Das Mendelssohn-Palais sei wie ein Oldtimer; man müsse für den Verkauf eben einen Liebhaber finden, so Schmidt. Das war auch vor 15 Jahren nicht anders: Allen Beteiligten sei wegen der Lage und Beschaffenheit des Gebäudes, seines historischen Bezuges und seines hohen repräsentativen Charakters bewusst gewesen, dass bei der Vermarktung keine funktionalistische Miet- oder Nutzflächenbetrachtung im Vordergrund stehen konnte, erinnert sich der damals beauftragte Makler.

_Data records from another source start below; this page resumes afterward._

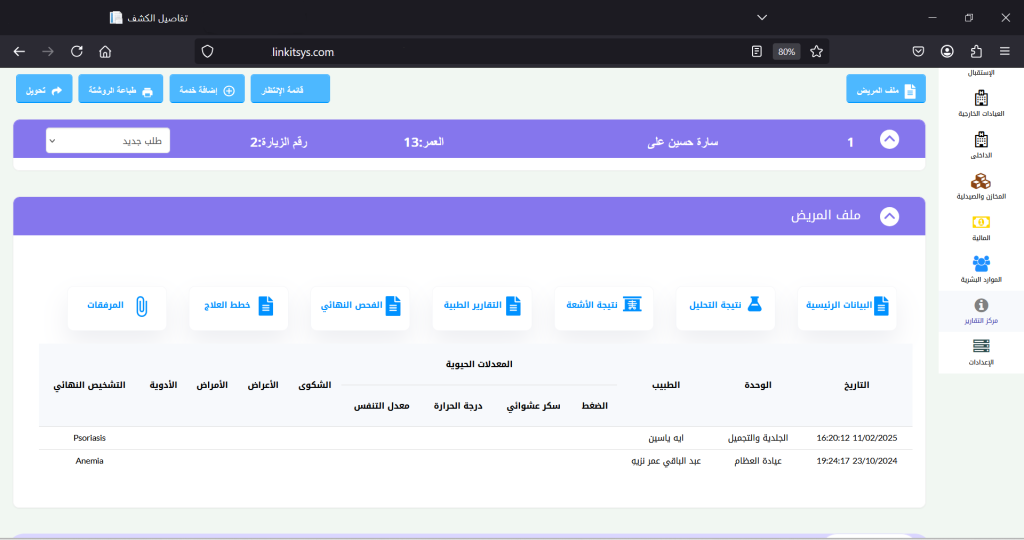This screenshot has height=540, width=1024.
Task: Click the تحويل transfer button
Action: tap(44, 91)
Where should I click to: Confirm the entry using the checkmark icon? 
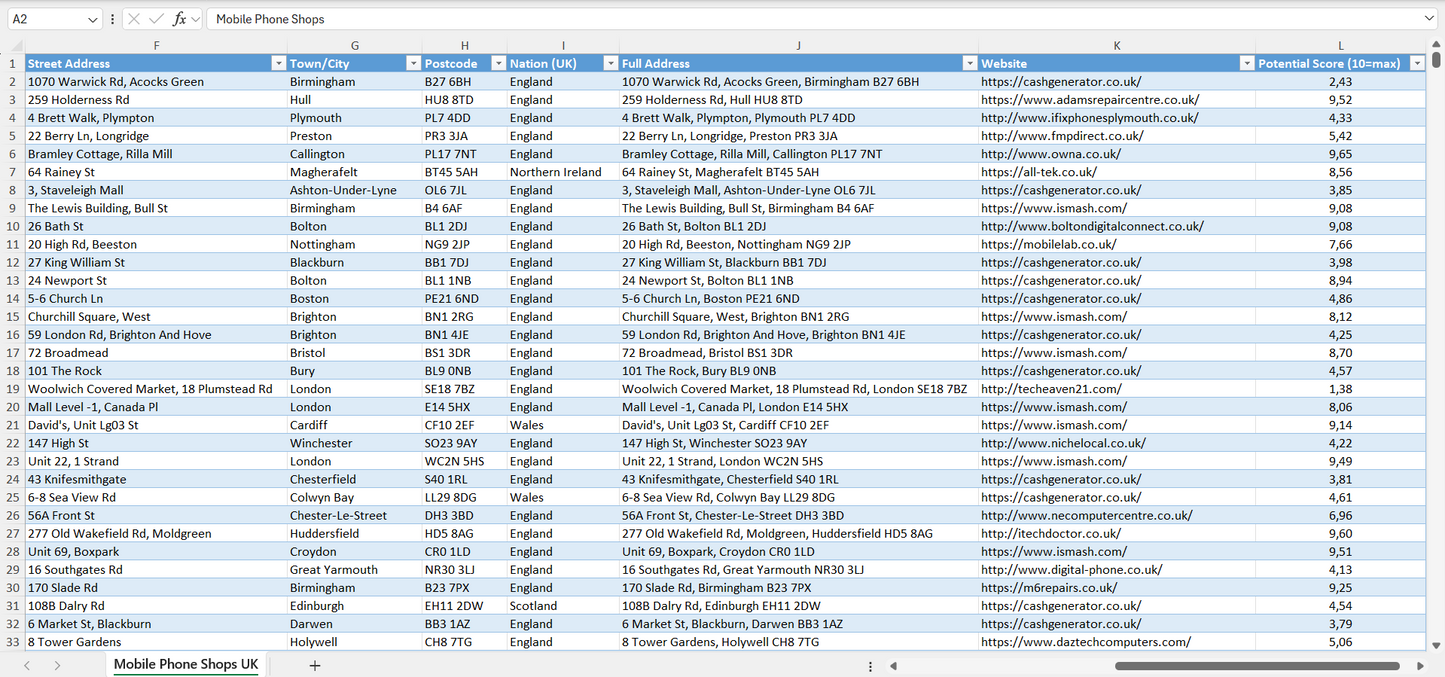156,18
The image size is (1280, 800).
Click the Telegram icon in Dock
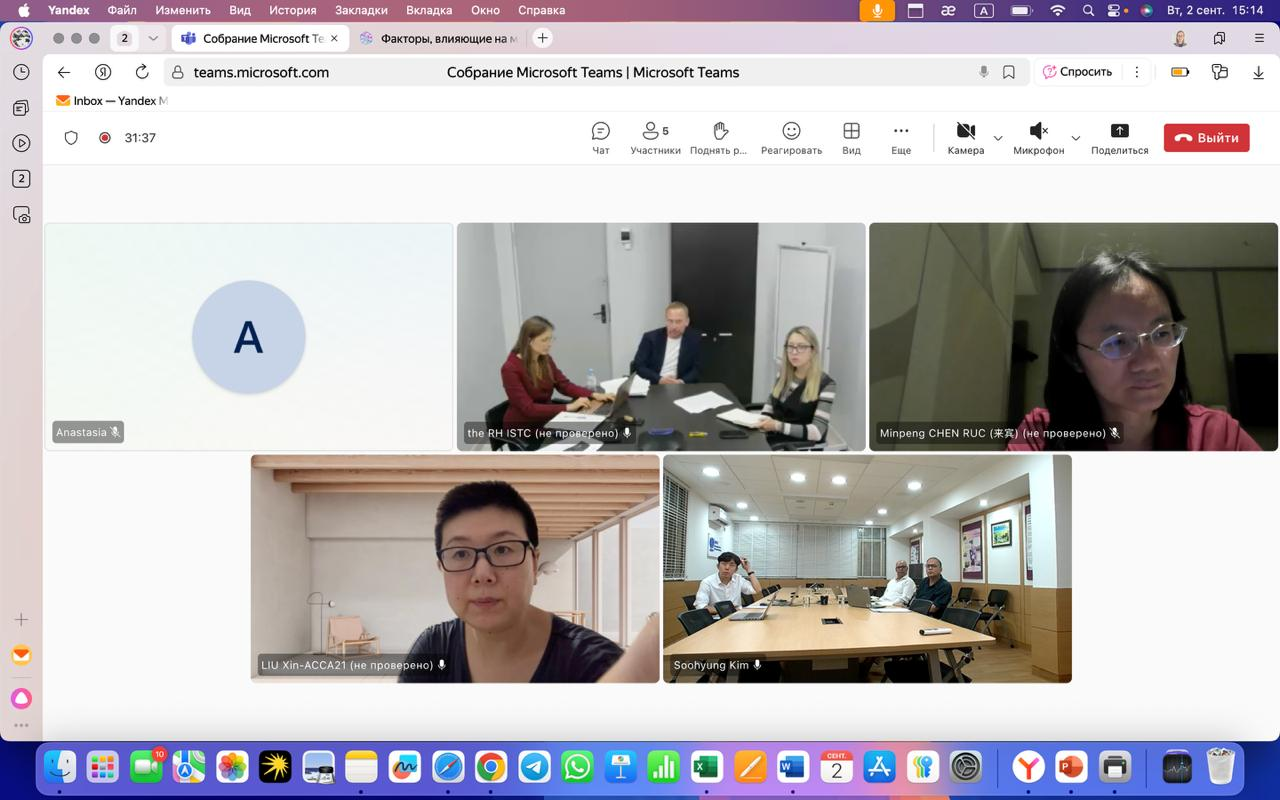(x=534, y=767)
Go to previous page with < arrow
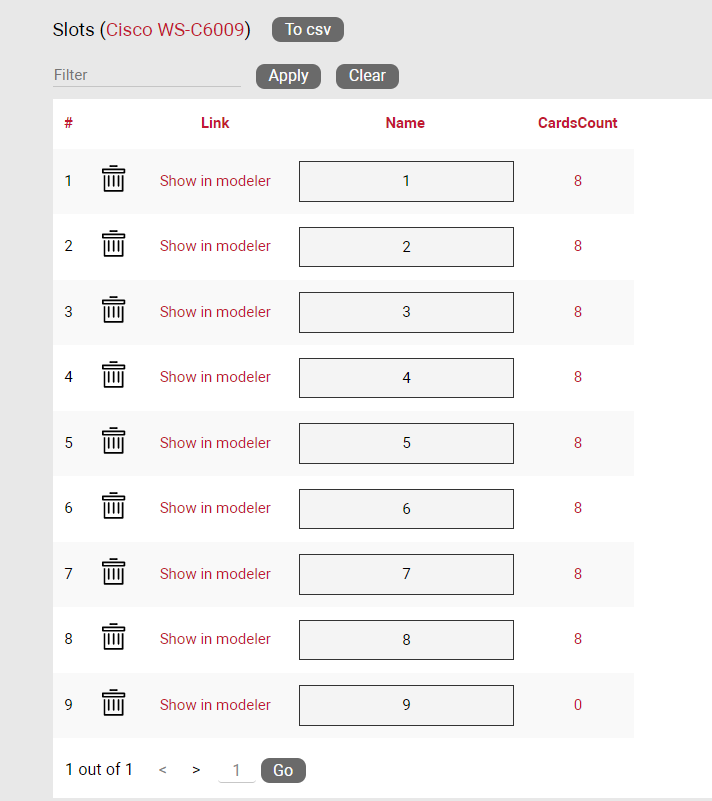The image size is (712, 801). click(163, 770)
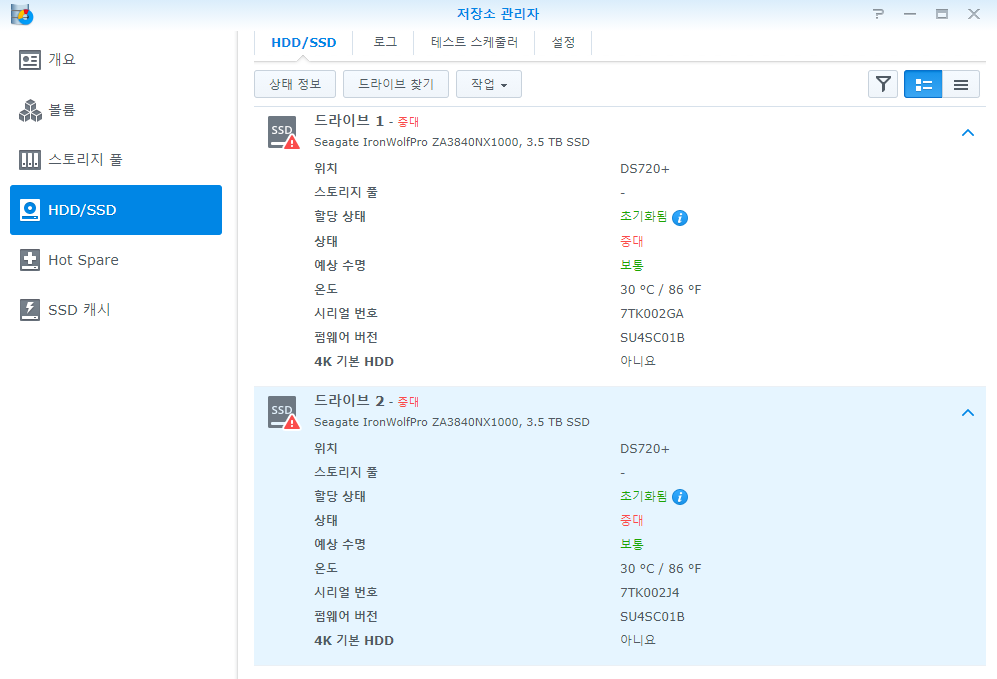
Task: Switch to the 로그 tab
Action: tap(384, 42)
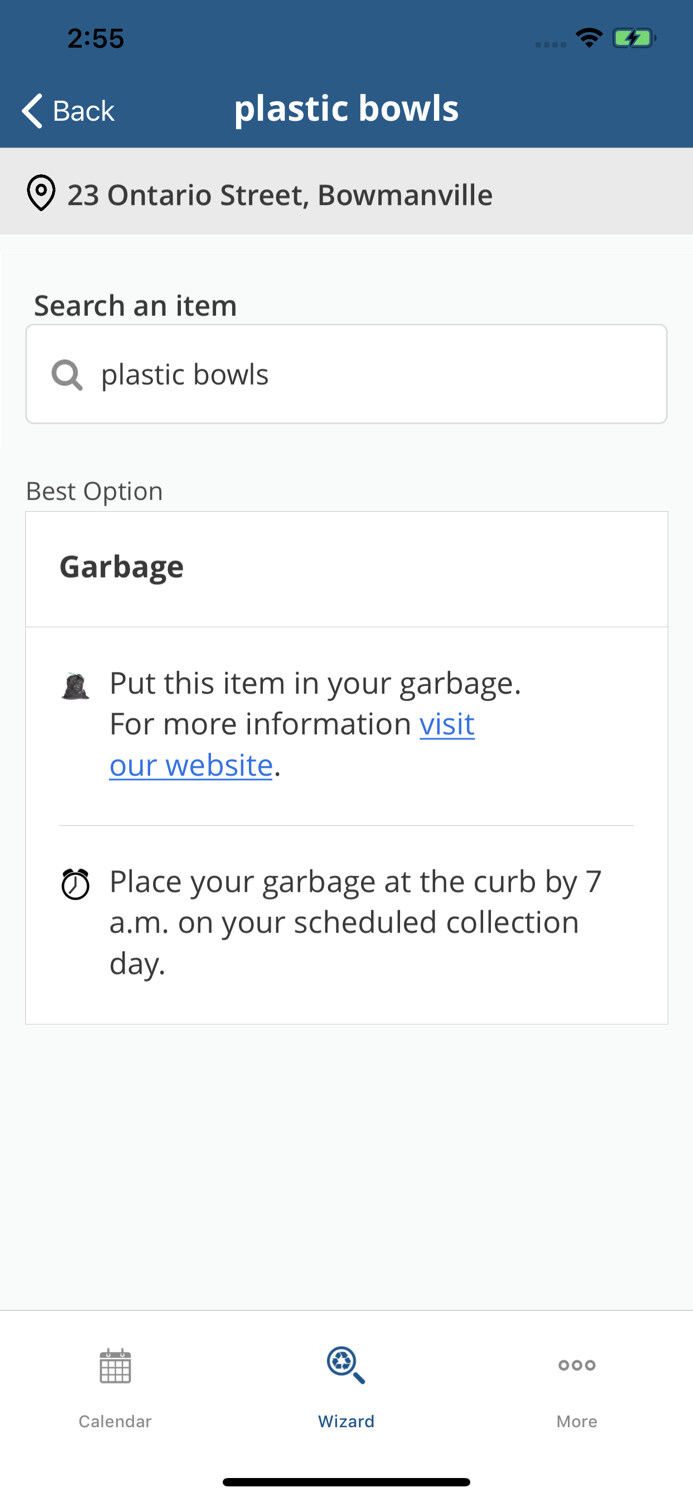Click the Back button
This screenshot has height=1500, width=693.
coord(66,110)
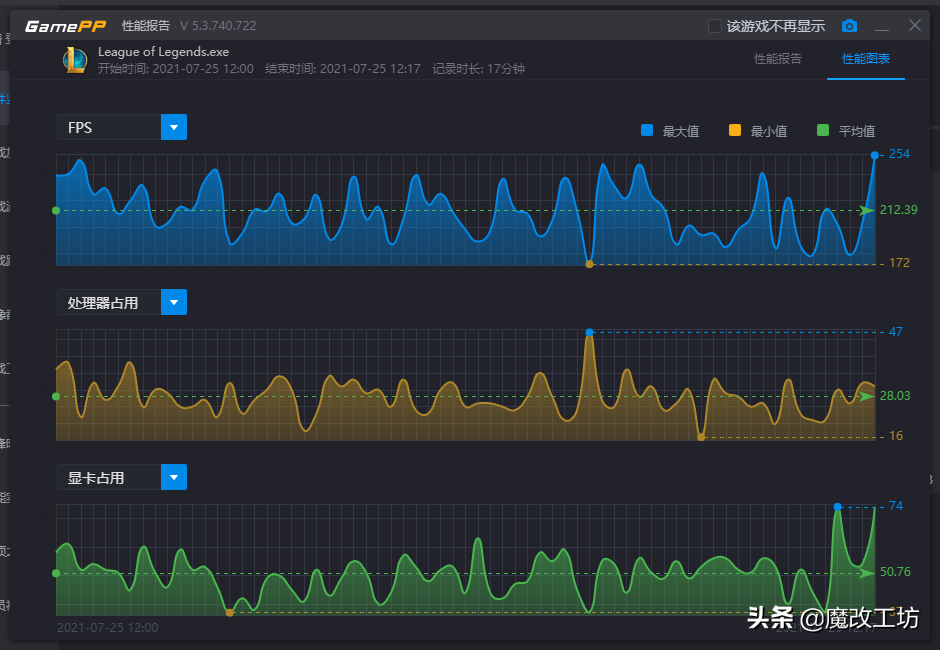Click the FPS minimum point marker at 172
This screenshot has width=940, height=650.
point(589,264)
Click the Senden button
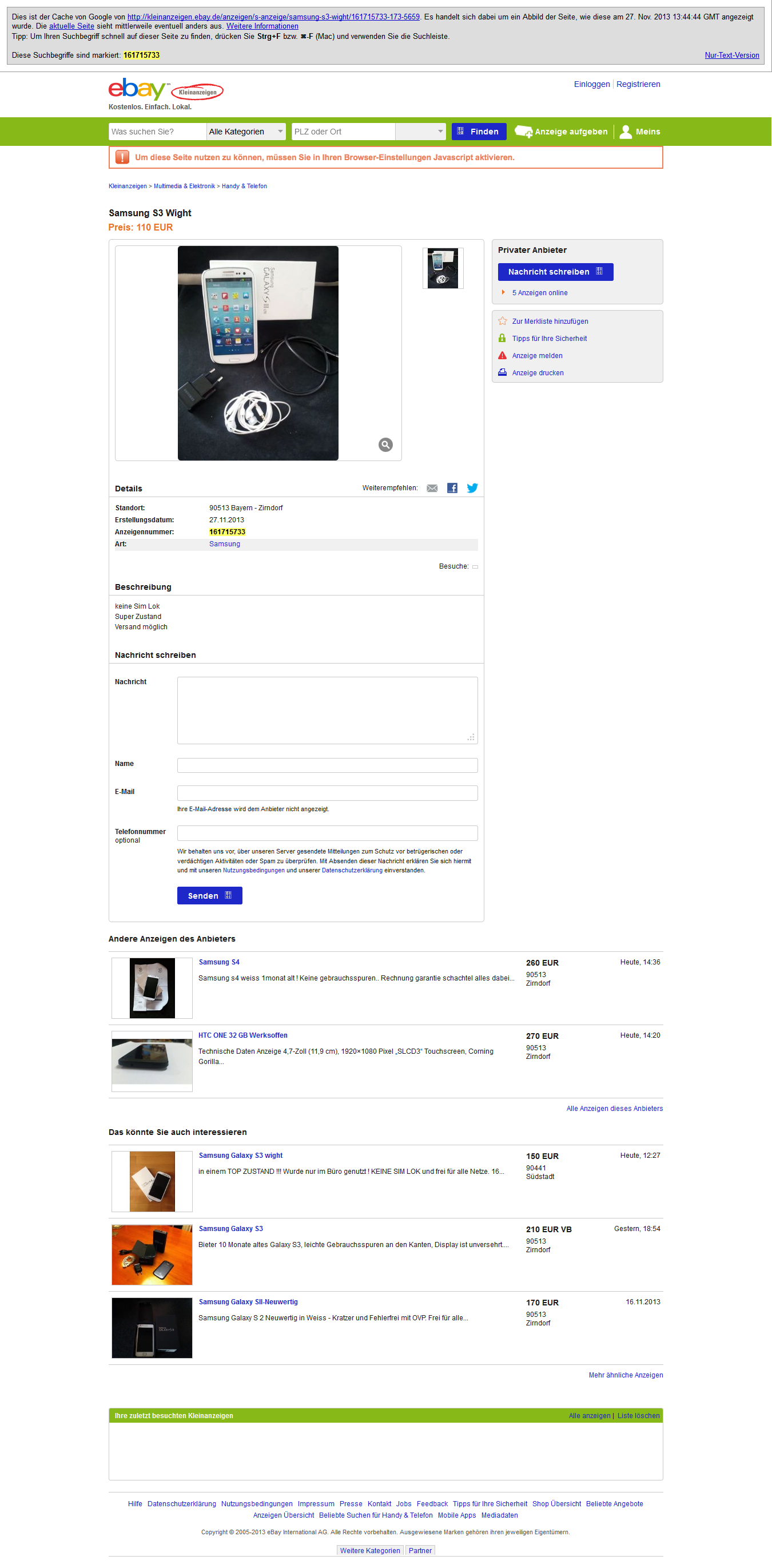The height and width of the screenshot is (1568, 772). [209, 896]
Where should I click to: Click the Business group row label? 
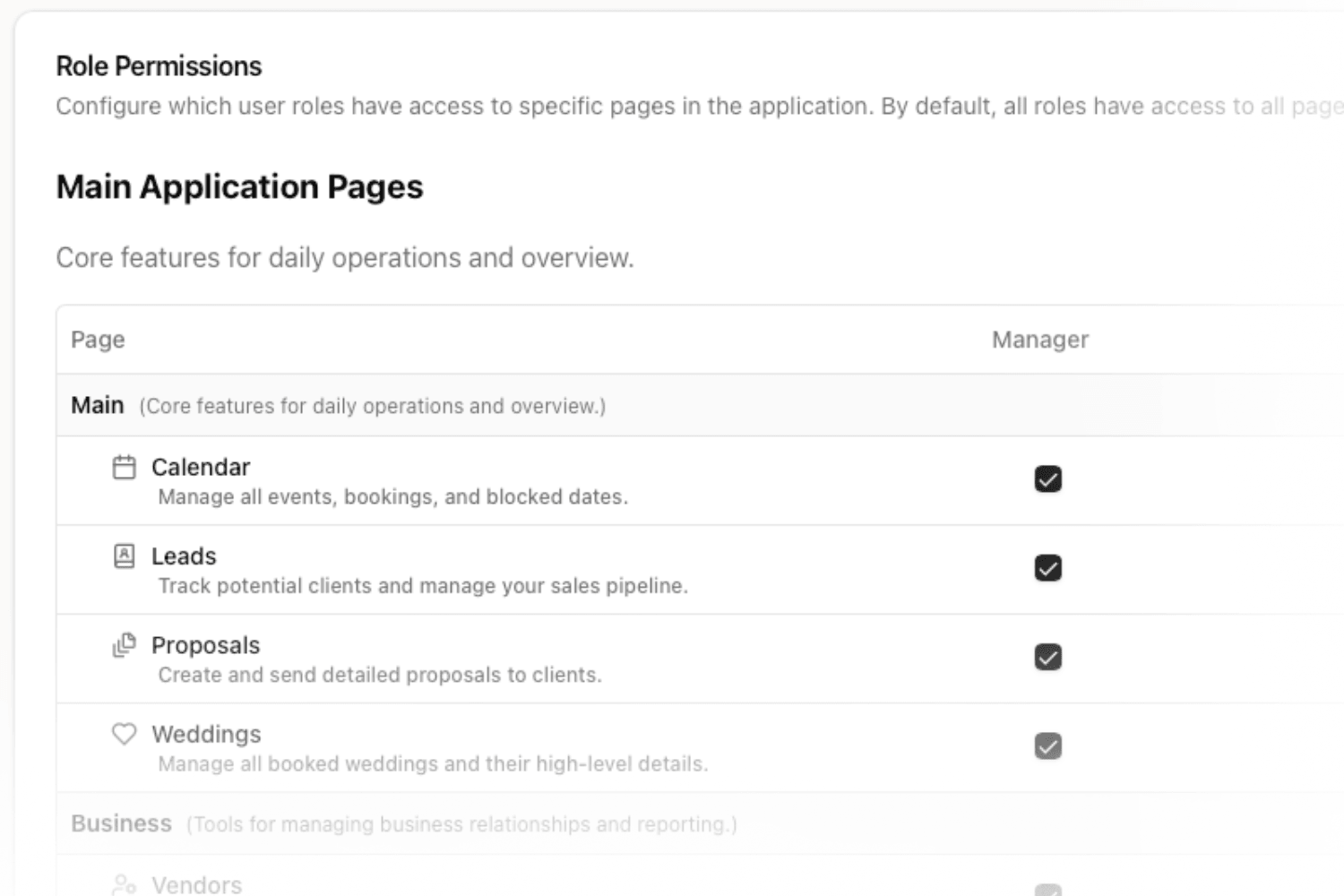point(121,823)
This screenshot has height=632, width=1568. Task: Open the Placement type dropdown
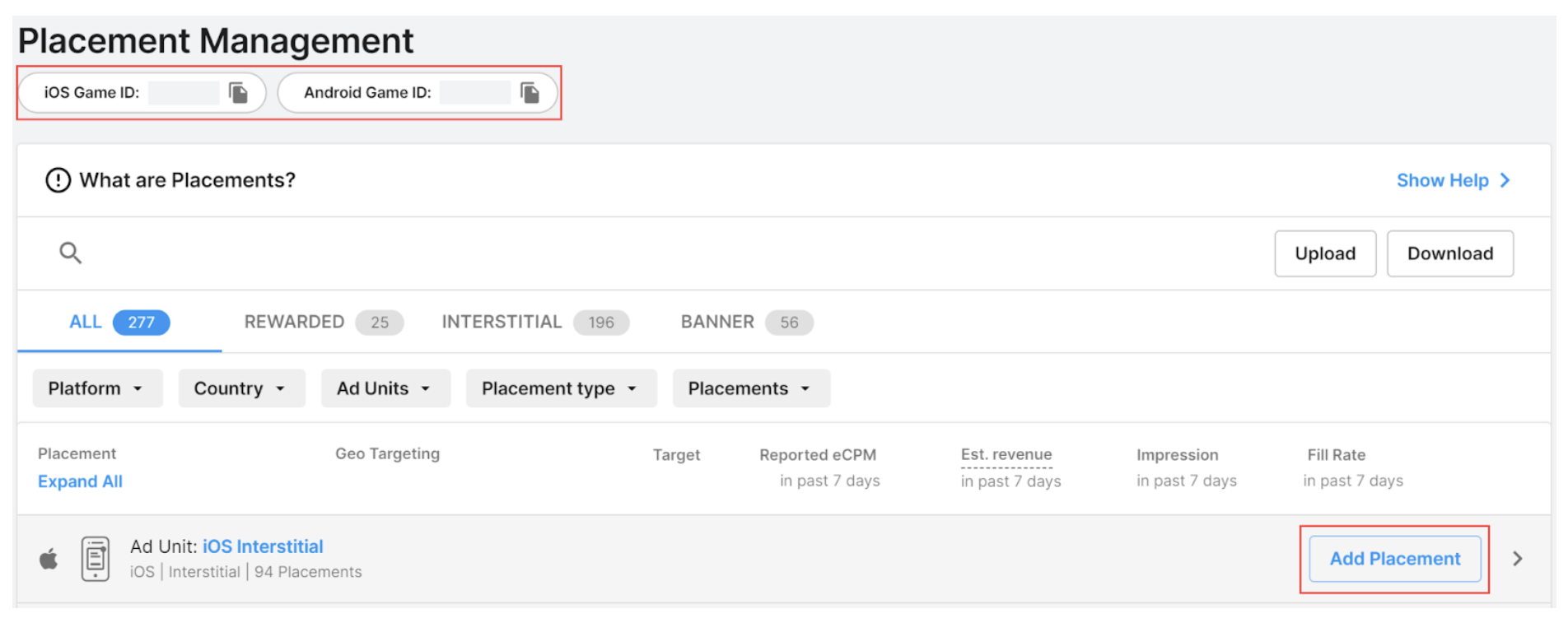[560, 388]

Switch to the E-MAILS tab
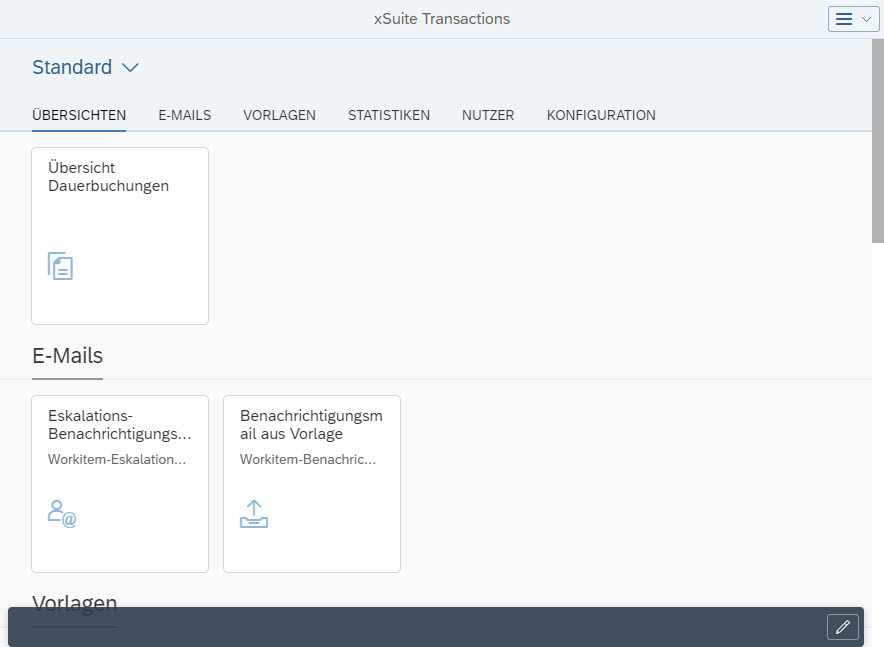(x=184, y=115)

Andere Interessenten – laut Makler unter anderem die Familien Porsche, Erb (Winterthur) und Albrecht (Aldi), das Kanzleramt, eine Beteiligungsgesellschaft und ein Arbeitgeberverband – winkten seinerzeit ab, die ABDA kaufte. Als der Platz zu eng wurde, wurden erst der Erwerb des Nachbargrundstücks für 23,5 Millionen Euro und dann eine Aufstockung mit Gesamtinvestitionen von 26,5 Millionen Euro erwogen. Beide Pläne wurden durch die Mitgliederversammlung verworfen. Jetzt baut die ABDA am Hauptbahnhof für 31,5 Millionen Euro; dazu kommen Nebenkosten von 4,5 Millionen Euro und Kosten für die Zwischenmiete im Linden-Corso von geschätzten 1,5 Millionen Euro pro Jahr.